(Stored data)

• • • •

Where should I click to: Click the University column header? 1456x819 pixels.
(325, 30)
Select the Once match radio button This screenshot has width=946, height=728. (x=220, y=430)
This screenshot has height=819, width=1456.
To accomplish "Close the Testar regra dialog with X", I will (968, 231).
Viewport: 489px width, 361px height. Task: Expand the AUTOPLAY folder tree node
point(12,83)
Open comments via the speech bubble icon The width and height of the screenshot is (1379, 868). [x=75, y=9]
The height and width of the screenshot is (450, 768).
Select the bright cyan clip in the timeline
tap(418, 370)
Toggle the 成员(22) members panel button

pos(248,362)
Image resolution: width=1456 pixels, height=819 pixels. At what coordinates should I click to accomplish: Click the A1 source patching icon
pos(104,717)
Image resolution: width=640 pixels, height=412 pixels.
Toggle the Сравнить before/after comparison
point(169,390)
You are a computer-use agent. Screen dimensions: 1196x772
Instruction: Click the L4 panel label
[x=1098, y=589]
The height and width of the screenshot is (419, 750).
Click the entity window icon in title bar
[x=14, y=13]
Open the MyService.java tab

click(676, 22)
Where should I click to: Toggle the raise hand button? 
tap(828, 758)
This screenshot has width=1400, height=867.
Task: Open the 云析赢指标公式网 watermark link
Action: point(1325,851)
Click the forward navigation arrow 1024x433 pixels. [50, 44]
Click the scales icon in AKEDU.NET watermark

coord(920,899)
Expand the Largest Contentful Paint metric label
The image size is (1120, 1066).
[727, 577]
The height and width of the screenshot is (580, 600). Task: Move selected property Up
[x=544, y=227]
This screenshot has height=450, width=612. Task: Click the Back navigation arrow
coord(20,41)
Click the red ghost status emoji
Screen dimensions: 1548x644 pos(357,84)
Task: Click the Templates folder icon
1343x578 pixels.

• • • •

Task requirements:
All that is needed is the exact run of lines above from the line containing "Click the forward" through the line containing "Task: Click the Templates folder icon", both of them included.

Your solution:
Click the forward navigation arrow 1024x433 pixels. [50, 44]
Click the scales icon in AKEDU.NET watermark

coord(920,899)
Expand the Largest Contentful Paint metric label
The image size is (1120, 1066).
[727, 577]
The height and width of the screenshot is (580, 600). Task: Move selected property Up
[x=544, y=227]
This screenshot has height=450, width=612. Task: Click the Back navigation arrow
coord(20,41)
Click the red ghost status emoji
Screen dimensions: 1548x644 pos(357,84)
Task: Click the Templates folder icon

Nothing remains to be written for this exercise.